Looking for some advice. Ive been flying over 10 years and would consider myself a competent pilot (B Level) but have never built anything. Im always in awe of the aircraft on the showline at the Nationals and other events I visit and would ultimately love to produce something of that scale in years to come. After some research, I can see that my question has been answered many times. I suppose im looking for some modern UK opinions as lots of rcgroups/universe appear from google searches. If there are any links available to this subject then Id be grateful if you could send them.

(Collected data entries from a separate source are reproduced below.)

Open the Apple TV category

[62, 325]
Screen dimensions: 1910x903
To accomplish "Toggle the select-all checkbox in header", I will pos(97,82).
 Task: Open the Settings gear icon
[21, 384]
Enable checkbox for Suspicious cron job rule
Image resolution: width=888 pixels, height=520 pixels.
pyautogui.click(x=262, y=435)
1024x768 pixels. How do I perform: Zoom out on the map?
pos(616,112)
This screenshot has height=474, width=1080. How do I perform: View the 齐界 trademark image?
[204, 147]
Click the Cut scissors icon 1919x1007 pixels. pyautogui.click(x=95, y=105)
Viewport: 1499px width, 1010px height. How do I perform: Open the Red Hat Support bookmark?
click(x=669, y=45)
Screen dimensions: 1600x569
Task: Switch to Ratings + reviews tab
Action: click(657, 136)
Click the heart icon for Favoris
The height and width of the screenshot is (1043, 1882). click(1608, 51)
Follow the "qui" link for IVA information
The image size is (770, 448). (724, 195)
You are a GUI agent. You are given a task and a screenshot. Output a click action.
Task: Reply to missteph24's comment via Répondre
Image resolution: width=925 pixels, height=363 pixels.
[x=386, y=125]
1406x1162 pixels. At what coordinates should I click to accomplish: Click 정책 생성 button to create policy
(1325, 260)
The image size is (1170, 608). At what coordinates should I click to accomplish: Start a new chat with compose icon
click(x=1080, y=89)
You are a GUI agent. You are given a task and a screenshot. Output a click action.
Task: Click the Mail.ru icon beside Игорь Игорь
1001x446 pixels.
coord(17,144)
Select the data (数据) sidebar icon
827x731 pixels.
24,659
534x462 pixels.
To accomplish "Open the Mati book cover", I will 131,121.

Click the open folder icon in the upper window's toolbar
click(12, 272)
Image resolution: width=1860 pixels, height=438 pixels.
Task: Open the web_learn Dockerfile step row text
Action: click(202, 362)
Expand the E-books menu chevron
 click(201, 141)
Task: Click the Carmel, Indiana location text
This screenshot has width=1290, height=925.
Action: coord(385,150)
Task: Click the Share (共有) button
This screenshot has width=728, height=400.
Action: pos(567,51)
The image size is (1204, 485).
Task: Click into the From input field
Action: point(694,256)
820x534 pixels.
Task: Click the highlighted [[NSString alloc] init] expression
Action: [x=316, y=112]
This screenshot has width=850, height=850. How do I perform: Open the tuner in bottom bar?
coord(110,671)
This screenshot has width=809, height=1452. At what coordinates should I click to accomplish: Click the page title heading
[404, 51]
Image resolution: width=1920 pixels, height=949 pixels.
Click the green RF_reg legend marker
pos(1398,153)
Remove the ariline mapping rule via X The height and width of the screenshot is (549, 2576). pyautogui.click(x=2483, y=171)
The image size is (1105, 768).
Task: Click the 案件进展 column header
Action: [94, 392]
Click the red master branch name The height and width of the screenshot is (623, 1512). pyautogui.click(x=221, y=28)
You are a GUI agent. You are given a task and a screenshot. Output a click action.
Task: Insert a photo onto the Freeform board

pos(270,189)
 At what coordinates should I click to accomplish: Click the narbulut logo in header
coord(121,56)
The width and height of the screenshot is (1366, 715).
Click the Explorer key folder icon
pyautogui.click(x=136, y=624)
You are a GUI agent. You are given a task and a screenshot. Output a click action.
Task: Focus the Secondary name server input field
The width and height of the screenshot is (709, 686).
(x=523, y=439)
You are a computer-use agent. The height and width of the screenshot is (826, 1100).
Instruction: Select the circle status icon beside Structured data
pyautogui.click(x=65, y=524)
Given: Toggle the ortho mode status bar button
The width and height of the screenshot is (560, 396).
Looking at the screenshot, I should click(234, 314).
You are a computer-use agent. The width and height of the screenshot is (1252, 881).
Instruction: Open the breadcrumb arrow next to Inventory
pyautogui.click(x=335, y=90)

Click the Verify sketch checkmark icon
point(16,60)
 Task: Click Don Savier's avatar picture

What is a good beginner warbird kit for a total newbie? I understand that I should maybe start with a high wing trainer of some type, but my flying skills are passed that and it is ultimately a warbird that will drive me on to produce the end result as I have a keen interest in them.

Thanks in advance.

Brian Hammond24/12/2018 15:02:11
316 forum posts

Why not try something simple for a start like the SLEC Limbo Dancer ,most of the parts are laser cut and they are British made,and good fun to fly ,pun intended!

Ian Moody24/12/2018 15:55:37
78 forum posts
10 photos

The Topflite P47 Thunderbolt is a nice and easy kit to build with a great instruction book included and it looks good and fly's nicely as well. It might be tricky to get one but it's worth it.

kc24/12/2018 15:59:43
6080 forum posts
169 photos

There is so much work in a scale model that it would be better to start with a sports model. I would suggest the Limbo Dancer or the SLEC Fun Fly which are much quicker to build and useful as hack models or for engine running in.

Equally good would be the Gangster 63 Lite from Mick Reeves.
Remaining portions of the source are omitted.